BRIGGS: All the boats in those days had their own trawl gear to catch bait. We all trawled in the little areas like we had here - anywhere there was sand - to catch Tarakihi and Gurnard.

CRAWFORD: Ok. This went from about 1972 until when? 

BRIGGS: In ’72 I bought the [Malrest]. And then I bought quite a number of boats, over the years. But then in ’74 I went in the hotel business for three years.

CRAWFORD: You were off the water for that period? 

BRIGGS: No. I still owned the trawler called the [Corora]. And every now and then, we’d take a weekend or a week off from the pub, and go trawling down at Ross again. Get enough money to pay the rates and stuff. 

CRAWFORD: Still based out of Greymouth? 

BRIGGS: Yeah. Three years in the hotel. Then I went back to sea on the Bonita, so ’81. And then the local fishermen, we formed a cooperative, named it Westfleet. And I ran that from 1981 through to 2007, I think. It was 26 years, anyways. 

CRAWFORD: And by that point you were mostly running the businesses from shore? 


CRAWFORD: Still getting out on the water sometimes? 

BRIGGS: Every year I’d go and do a couple weeks Tuna fishing. Trolling.

CRAWFORD: Albacore Tuna? 

BRIGGS: Yeah.
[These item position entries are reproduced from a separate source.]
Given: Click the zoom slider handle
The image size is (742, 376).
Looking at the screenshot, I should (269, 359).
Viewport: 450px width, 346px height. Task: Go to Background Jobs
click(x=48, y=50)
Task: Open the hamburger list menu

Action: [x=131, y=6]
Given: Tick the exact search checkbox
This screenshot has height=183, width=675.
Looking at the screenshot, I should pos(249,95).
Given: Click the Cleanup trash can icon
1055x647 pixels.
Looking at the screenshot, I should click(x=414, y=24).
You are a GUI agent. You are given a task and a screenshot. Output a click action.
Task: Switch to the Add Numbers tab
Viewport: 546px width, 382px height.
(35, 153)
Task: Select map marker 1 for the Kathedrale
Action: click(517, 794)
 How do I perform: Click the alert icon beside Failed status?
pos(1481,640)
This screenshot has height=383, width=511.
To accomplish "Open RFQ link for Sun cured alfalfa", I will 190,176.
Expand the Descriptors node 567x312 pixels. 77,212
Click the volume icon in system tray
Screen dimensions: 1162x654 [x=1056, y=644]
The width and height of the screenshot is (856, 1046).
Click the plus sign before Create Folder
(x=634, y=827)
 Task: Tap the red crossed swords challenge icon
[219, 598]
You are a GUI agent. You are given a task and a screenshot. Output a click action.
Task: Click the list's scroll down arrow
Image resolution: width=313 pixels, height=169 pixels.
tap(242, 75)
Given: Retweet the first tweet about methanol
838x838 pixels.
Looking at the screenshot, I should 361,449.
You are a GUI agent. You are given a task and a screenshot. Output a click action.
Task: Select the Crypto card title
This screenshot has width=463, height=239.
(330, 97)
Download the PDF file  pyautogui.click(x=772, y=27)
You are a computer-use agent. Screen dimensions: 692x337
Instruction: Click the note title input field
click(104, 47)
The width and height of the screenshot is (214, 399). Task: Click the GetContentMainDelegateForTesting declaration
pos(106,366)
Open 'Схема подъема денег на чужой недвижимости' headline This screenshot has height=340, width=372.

Anywhere between Karamea, down to as far as probably Haast.

CRAWFORD: When you were running the business though, you were still in direct contact with a lot of guys in the fleet?

BRIGGS: Oh, yeah. There was 40 boats, 32 boats within the company. 

CRAWFORD: You said that was for 26 years. What happened in 2007? 

BRIGGS: Our company was sold, and I didn’t want to go with the new buyer. I already had this boat down here, this pleasure boat. And I decided to go Crayfishing again. 

CRAWFORD: This boat - the [Spindrift]

BRIGGS: Yeah. So, I went Crayfishing again down here. I knew some people from home that had quota, so I leased the quota from them, and came back down here. And I’ve been down here for 9 years, 10 years now. But I go home every two or three weeks. I’m only down here about four months a year. That’s a good lifestyle. 

CRAWFORD: What is your season, now? 

BRIGGS: We work till about 12th of December. I have to take the boat home to survey. It usually sits here for two years, and then goes home for survey. And we go home for Christmas. The boat’s just basically left here. 

CRAWFORD: So, which months are you actually on the water Crayfishing? 

BRIGGS: Oh, every month. There’s no month off. 

CRAWFORD: You’re fishing year-round? 

BRIGGS: Yeah. But I’m not here all the time. Like, a week in May, a week in June.

CRAWFORD: Oh, I see. Sorry. 

BRIGGS: The quota system runs from the 1st of April to the 31st of March, each year. So, when you’ve caught your quota, you’re finished. And you can’t start again till the 1st of April. 

CRAWFORD: Price doesn’t factor into it? 

BRIGGS: Oh, it does. If the price is crap, you don’t come down. You just stay home. 

CRAWFORD: Has the market been strong lately? 

BRIGGS: It’s been down a bit. Quite surprising. It’s usually a lot higher at this time of year, because it’s Chinese New Year. But it’s just coming back up again now. 

CRAWFORD: Over the past seven years, would you have been here for most of the season? 

BRIGGS: I’m probably only here in total - if you added it up - four months a year. 

CRAWFORD: That’s what I was looking for. Am I missing anything else? Did you spend any significant time on the water doing boating, or water skiing, surfing, anything else? 

BRIGGS: No. I’m not interested in that. 

CRAWFORD: We’ve got a good idea of your experience in New Zealand coastal waters?